I rented a Dynavibe Classic from Viking Aircraft Engines for $200. With a few Kitplanes Articles (Propeller Balancing & Good Vibes) and some video help – it looked like something I could handle myself. My buddy Alan also needed to do his RV-4, so we made it a team effort. The process is actually dirt simple. The system is three components. First, you have the optical sensor that is used to track the propeller RPM through a reflective sticker on one of the prop blades. There are some constraints here regarding hub distance vs RPM vs sticker size. But again, read the chart and you’re good to go. The second component is an accelerometer. This device will measure the vibration produced. And lastly you have the control unit that allows you to get the outputs of your testing. Both the optical sensor and accelerometer bold directly to the engine. Make sure the optical sensor has a good line of sight to the master blade (the one with the sticker), and make sure the accelerometer is positioned perpendicular to the plane of travel for the cylinders (straight up and down works well for our horizontally opposed Lycomings) and as far forward as possible. Now decide on your target RPM. Your best options are cruise or take off RPMs. I chose to balance at 2500 RPM. Now run up your plane, average out the values, and see where you are at.
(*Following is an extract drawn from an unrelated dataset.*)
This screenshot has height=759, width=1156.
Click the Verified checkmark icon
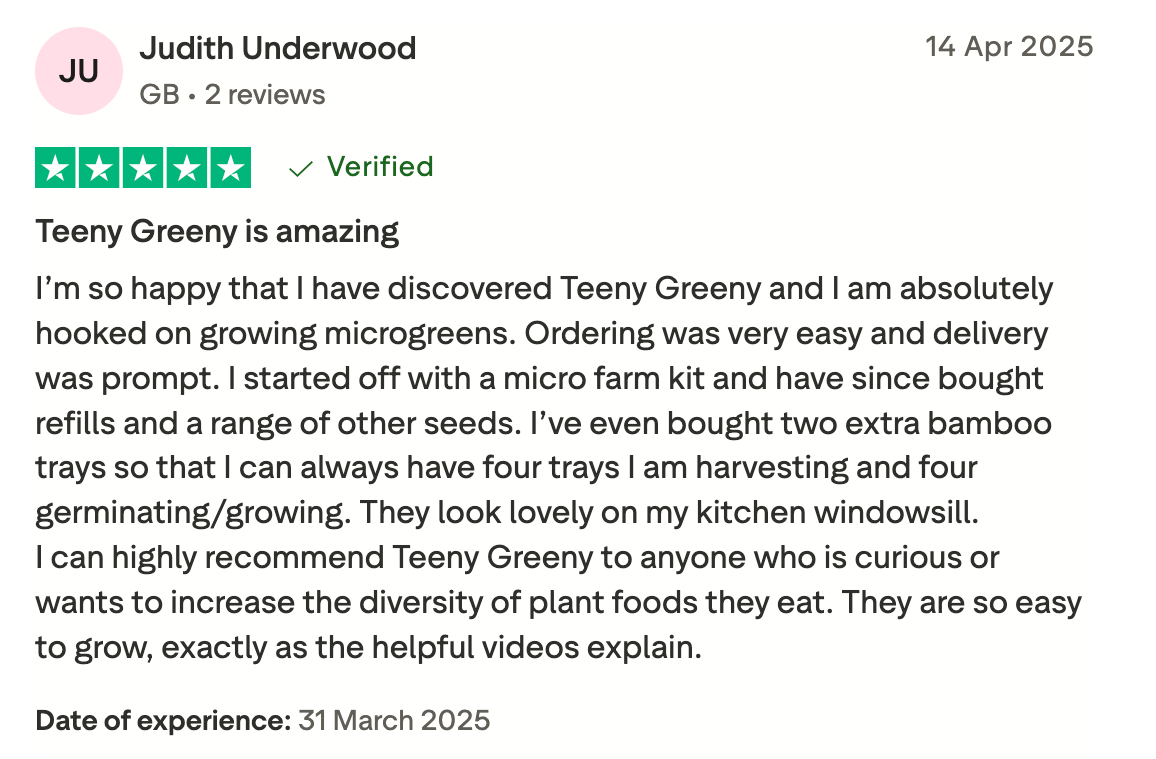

Run one for me showed a value of 0.21 IPS at 352°, which as starting points go, is pretty good! Now, here is the only thing that you have to keep straight in your head. First, the degrees given is where the HEAVY side is. In other words, to balance the system you need to add 180° from the value given. Second. The degrees stated are from the master prop (one with the sticker) IN THE DIRECTION OF TRAVEL. If you remember DIRECTION OF TRAVEL – its easy to remember what way you are looking both from the back or the front of the prop!
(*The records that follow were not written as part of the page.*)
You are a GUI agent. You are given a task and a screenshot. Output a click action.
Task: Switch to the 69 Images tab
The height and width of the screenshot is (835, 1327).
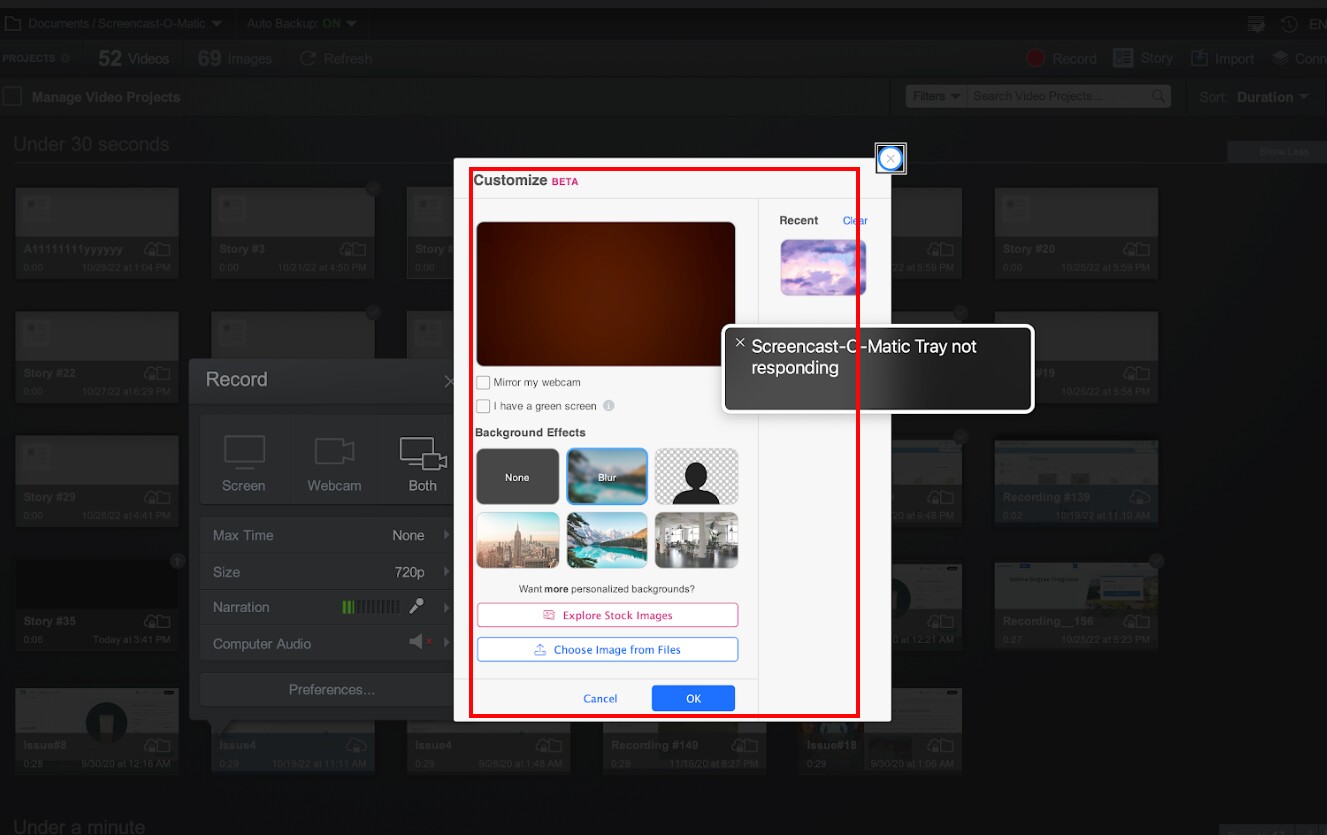pyautogui.click(x=234, y=59)
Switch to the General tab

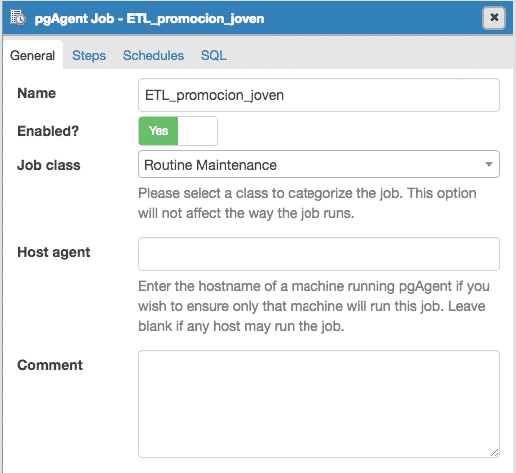pyautogui.click(x=32, y=55)
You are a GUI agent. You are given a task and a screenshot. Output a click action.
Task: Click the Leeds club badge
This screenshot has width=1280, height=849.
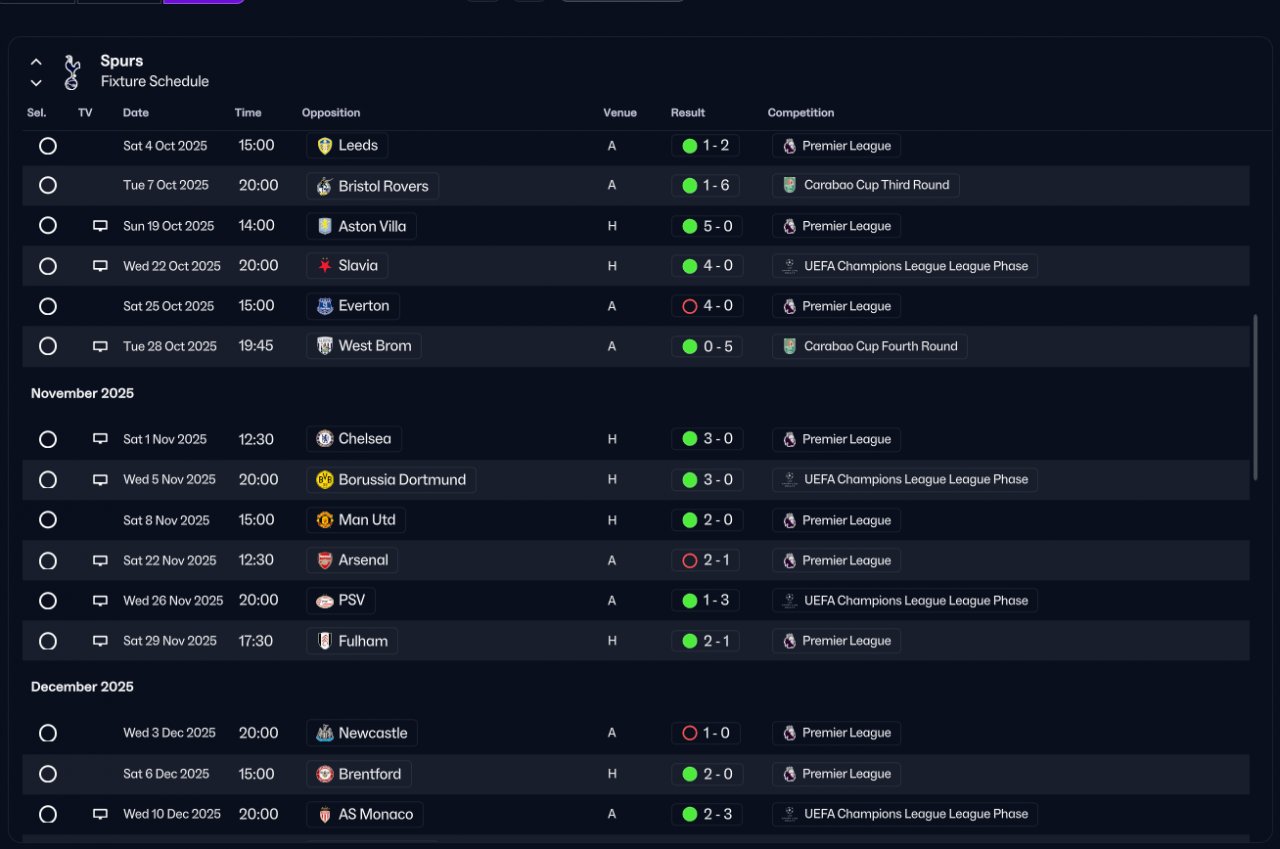[x=324, y=146]
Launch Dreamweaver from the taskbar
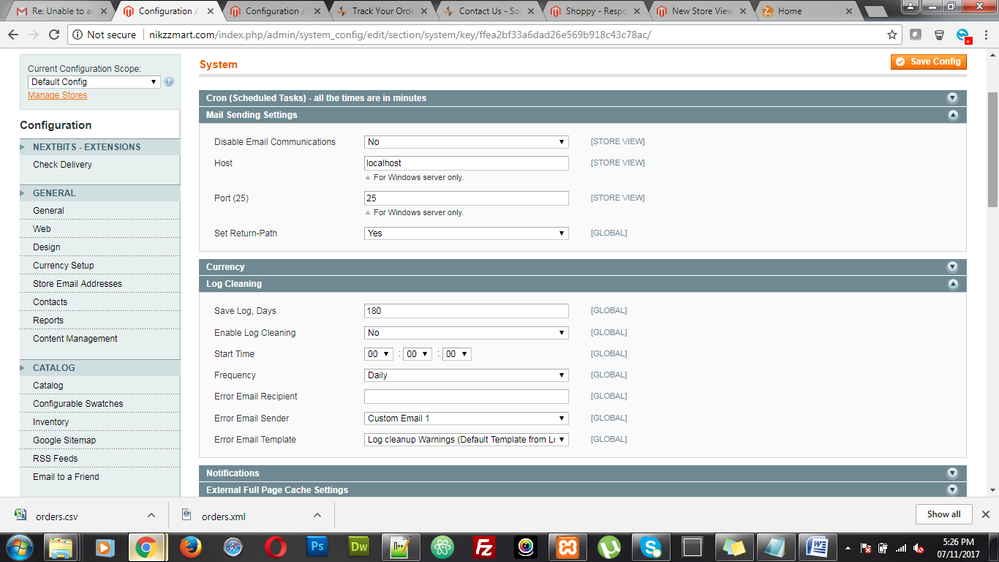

Adding weight with the standard Lycoming flywheel is easy. There are a number of holes all the way around, that enable the easy addition of weight. It took a couple more runs to fine tune. The second run gave a value of 0.16 IPS @ 121°. Basically we had a little too much weight, and were slightly off on the location. Run three, we moved that bolt one location over in the direction of the light side and got a value of 0.07 IPS @ 92°. Now we just removed a little weight and the final run gave a value of 0.01 IPS @ 146°. Anything under 0.07 is considered excellent, and 0.01 is awesome! Very happy with the results.
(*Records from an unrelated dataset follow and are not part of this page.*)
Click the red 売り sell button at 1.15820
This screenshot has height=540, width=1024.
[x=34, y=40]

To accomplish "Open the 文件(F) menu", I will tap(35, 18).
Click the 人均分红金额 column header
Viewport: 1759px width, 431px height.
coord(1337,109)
My buddy Curtis stopped by the hangar as we finished doing the balance to tell us “Oh, I have a DynaVibe classic you could have used for free!” Thanks Curtis for the timely announcement! 😀
We also balanced the wooden fixed pitch prop on Alan’s RV-4. As we had already done my prop, we were quite quick in doing his. His values started out at 0.61 IPS 29°. After 3 runs, and three bolts, we arrived at a 0.05 IPS @ 216 degrees. I was not able to notice a difference between my 0.21 and 0.01 – but unlike Alan I am not yet attuned to the vibrations and sounds of my engine. I speculated that Alan would be able to feel a difference between 0.61 and 0.05. Sure enough he said on the taxi back to his hangar he could notice a definite reduction in vibration. I’m curious to hear his flight observations!